Direniş ne zaman alevlense batı, İsrail’in imdadına yetişti
İsrail rejiminin Filistin topraklarında uyguladığı zulüm ve sürdürdüğü işgal, yeryüzünün en köklü sorunları arasında yer alıyor.
Nakba’dan Kudüs’ün Kılıcı’na Filistin kavgamızın unutulmaz olayları
Siyonist İsrail rejiminin dinmek bilmeyen zulümlerine karşı 1987 yılında Birinci İntifada alevlenirken Oslo Anlaşması ile bu süreç nihayete erdi. İsrail, kendinden beklendiği üzere Oslo Anlaşması’nda vermiş olduğu sözleri tutmazken bu durum İkinci İntifada’nın fitilini ateşledi. İkinci İntifada sırasında iki yüzlü bir tavır sergileyen uluslararası camia bu tutumunu HAMAS’ın seçim zaferinin ardından da sürdürdü. Dördüncü Netanyahu iktidarı ile birlikte Siyonist zulüm etkisini iyice artırırken Batı Şeria’da yeni işgal yerleşim birimleri girişimine ve inşaatlarına başlandı.

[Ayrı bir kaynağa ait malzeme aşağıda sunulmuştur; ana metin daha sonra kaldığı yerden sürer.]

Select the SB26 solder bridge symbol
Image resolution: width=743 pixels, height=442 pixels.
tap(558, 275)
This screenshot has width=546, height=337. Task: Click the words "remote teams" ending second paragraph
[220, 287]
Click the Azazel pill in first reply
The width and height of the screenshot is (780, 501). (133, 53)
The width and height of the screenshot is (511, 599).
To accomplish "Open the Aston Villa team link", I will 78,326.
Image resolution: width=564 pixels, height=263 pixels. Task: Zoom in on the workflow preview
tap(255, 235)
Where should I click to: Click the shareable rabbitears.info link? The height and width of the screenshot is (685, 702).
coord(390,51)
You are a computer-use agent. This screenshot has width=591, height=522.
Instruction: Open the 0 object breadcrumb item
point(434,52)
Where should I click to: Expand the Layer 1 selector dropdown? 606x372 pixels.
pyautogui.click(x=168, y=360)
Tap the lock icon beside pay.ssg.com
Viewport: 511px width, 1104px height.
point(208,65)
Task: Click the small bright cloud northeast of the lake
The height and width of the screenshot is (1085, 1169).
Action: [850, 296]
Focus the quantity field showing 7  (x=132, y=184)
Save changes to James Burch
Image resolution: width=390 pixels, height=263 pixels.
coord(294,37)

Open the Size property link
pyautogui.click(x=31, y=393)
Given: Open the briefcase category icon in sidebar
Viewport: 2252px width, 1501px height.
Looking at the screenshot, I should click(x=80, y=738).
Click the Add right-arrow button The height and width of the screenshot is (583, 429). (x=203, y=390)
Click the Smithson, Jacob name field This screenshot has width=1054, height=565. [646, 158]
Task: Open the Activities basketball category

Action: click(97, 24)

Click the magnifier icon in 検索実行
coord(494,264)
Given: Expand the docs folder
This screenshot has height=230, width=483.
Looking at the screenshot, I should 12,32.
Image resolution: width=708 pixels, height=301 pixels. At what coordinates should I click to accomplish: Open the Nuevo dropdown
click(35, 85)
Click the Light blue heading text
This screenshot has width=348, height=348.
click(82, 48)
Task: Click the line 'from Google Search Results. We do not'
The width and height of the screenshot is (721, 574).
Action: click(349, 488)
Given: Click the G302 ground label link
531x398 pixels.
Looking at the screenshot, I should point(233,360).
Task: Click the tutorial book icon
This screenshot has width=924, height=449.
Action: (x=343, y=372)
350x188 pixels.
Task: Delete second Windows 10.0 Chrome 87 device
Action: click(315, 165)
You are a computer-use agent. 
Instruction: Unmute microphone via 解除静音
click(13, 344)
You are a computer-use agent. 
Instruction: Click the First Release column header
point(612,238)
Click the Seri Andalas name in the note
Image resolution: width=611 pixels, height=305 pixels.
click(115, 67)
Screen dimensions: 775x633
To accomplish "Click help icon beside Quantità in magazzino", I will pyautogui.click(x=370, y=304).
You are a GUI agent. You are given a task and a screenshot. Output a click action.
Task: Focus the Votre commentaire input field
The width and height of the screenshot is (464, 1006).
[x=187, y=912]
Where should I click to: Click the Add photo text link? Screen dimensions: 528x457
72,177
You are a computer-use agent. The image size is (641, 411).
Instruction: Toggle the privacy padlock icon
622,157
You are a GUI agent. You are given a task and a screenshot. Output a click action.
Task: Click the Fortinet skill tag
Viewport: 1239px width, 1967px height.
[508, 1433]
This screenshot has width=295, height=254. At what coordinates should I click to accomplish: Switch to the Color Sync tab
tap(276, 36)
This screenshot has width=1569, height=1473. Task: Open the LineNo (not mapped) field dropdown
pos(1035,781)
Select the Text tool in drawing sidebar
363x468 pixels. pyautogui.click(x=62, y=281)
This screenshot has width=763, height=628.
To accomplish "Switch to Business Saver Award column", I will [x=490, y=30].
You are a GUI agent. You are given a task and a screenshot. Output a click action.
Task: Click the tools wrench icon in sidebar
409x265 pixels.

Birinci Arap-İsrail Savaşı, Altı Gün Savaşı ve Lübnan'ın İşgali ile günden güne artan Siyonizm zulmüne karşı 1987 yılında büyük bir direniş başladı. Söz konusu tarihte kendi topraklarında mülteci hayatı yaşayan Filistinliler, asimilasyon politikalarına karşı çıkmak ve bağımsızlıklarını kazanmak için başkaldırdı. Siyonist rejimin Batı Şeria'da işgalci yerleşim politikası neticesinde, 1980'lerin ortalarında işgal yerleşim birimlerinin neredeyse iki katına ulaşması, “Birinci İntifada” olarak anılan bağımsızlık mücadelesinin fitilini ateşledi. 1988'de FKÖ Lideri Yaser Arafat’ın, bir Filistin devletinin kurulduğunu resmen ilan etmesi ile Birinci İntifada, büyük ölçüde kendiliğinden bir dizi gösteri, kitlesel boykot, Filistinli sivillerin işgal topraklarında şiddet içermeyen pasif direnişi haline geldi. Altı yıllık intifada sırasında İşgal ordusu, 241'i çocuk olmak üzere, farklı kayıtlara göre bin 162 veya bin 204 Filistinliyi şehit etti ve 120 binden fazla insanı esir aldı. Sahada süreç boyunca bizzat bulunan basın çalışanlarının sağladığı veriler ışığında yapılan bir gazetecilik hesaplamasına göre; 1988'den 1993'e kadar yalnızca Gazze’de yaklaşık 60 bin 706 Filistinli kurşun, dayak veya göz yaşartıcı gaz nedeniyle yaralandı.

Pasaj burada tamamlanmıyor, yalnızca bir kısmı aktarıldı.